Monday, November 24, 2008

A low day today

I don't like taking time off work but I know I must do it. It would have been useless me going in today like I was - I'd have been a asleep on the train and potentially at my desk too.

I've done what needed to be done today whilst I have been sat here at my office desk and apart from one thing that I hadn't banked on (forgetting where I stored a document - which is very unlike me) no one died!

I tend to work in the charity sector, much as I worked in Financial Services, IT and business; at breakneck speed, everything was resolved as quickly as humanly possible. Generally the customer was the one who needed things working so they could make the money which eventually meant that you got paid too.

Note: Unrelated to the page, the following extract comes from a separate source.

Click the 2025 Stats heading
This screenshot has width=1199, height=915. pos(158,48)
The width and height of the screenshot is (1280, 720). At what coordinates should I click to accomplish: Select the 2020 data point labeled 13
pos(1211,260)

It is a LOT different. No one expects that things get turned around in minutes as we have finite (not infinite) resources but I still do my bit to my old speed and often it isn't needed, no one was expecting it and other people who have to input have their schedules too. I haven't learnt to slow down. Not a bad thing as tomorrow I can catch up I suppose :-)

Why else do I feel low? Letting other people down is one but I'm not really and if I don't work I don't get paid so it isn't as if there is any sick pay involved. No one has been let down and I think it is just me, being - well - me really.

Others? Grey old winter day outside, inside not particularly warm either, the tasks are getting done but it is drudgery not enjoyable. I think it is just like that at the moment there isn't much to brighten up my day and the day of reckoning is on its way - 2 weeks tomorrow.

Back to the pile of paper on my desk which is going down slowly.